- THE INPUT:
<<<<

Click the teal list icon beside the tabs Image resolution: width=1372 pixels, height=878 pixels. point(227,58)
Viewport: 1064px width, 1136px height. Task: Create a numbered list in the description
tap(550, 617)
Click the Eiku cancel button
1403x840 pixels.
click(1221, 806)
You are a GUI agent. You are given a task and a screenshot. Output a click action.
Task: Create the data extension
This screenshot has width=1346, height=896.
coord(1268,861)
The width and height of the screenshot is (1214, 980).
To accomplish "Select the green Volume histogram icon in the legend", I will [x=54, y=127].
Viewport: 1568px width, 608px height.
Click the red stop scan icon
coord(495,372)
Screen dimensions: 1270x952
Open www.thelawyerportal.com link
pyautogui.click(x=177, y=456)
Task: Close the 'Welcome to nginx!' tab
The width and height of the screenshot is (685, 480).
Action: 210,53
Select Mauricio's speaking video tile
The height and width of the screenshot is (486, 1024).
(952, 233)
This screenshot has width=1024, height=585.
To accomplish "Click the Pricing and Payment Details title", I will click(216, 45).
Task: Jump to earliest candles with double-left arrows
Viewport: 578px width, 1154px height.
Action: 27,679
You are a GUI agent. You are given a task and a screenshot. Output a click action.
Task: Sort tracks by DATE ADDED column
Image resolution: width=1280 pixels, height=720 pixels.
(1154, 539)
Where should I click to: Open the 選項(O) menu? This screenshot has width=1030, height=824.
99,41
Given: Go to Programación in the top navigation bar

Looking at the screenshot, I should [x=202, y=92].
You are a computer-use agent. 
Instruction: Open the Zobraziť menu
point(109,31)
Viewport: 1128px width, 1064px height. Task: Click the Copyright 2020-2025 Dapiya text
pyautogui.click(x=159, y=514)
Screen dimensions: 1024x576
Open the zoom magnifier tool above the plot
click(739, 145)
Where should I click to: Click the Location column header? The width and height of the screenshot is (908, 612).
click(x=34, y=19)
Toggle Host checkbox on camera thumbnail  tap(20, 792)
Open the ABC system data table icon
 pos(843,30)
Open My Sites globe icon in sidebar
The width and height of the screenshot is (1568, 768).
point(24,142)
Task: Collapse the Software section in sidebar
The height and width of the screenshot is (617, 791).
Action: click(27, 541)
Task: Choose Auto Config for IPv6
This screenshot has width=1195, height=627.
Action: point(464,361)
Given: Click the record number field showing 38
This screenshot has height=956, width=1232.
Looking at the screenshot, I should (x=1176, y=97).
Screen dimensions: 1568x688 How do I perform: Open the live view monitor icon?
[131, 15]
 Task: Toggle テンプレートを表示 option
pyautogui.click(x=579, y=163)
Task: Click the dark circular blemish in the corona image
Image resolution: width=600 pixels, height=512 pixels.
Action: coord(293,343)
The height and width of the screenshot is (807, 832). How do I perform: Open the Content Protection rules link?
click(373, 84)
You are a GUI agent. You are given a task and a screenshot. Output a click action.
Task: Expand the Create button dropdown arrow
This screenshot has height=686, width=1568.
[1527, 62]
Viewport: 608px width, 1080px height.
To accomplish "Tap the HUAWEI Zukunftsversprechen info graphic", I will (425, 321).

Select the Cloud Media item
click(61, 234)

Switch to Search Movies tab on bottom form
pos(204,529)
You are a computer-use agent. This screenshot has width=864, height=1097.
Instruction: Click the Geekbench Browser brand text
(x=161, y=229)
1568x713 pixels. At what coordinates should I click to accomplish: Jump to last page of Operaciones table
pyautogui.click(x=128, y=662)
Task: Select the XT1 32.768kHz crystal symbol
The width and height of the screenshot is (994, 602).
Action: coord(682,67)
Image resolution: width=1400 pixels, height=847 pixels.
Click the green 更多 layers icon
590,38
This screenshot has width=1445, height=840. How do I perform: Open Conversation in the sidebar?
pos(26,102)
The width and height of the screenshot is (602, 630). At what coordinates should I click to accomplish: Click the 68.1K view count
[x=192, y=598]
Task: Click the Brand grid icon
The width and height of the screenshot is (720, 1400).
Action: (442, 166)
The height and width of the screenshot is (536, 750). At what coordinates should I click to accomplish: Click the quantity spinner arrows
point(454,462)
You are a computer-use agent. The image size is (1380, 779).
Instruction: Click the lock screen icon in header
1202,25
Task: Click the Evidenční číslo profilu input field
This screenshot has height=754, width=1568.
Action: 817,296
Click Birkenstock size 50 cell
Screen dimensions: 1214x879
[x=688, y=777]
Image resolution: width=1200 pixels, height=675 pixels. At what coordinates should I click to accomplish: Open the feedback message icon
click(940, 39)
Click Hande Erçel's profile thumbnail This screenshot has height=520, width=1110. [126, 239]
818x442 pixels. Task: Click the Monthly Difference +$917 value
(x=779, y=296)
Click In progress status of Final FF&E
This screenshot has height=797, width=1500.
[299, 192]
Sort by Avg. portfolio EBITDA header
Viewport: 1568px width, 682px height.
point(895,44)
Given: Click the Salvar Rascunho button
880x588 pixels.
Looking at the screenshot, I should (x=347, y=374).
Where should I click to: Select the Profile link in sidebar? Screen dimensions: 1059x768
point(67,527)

>>>>

Copy each line above that contains the string "data", matching case exactly.

- COMPLETE OUTPUT:
Task: Create the data extension
Open the ABC system data table icon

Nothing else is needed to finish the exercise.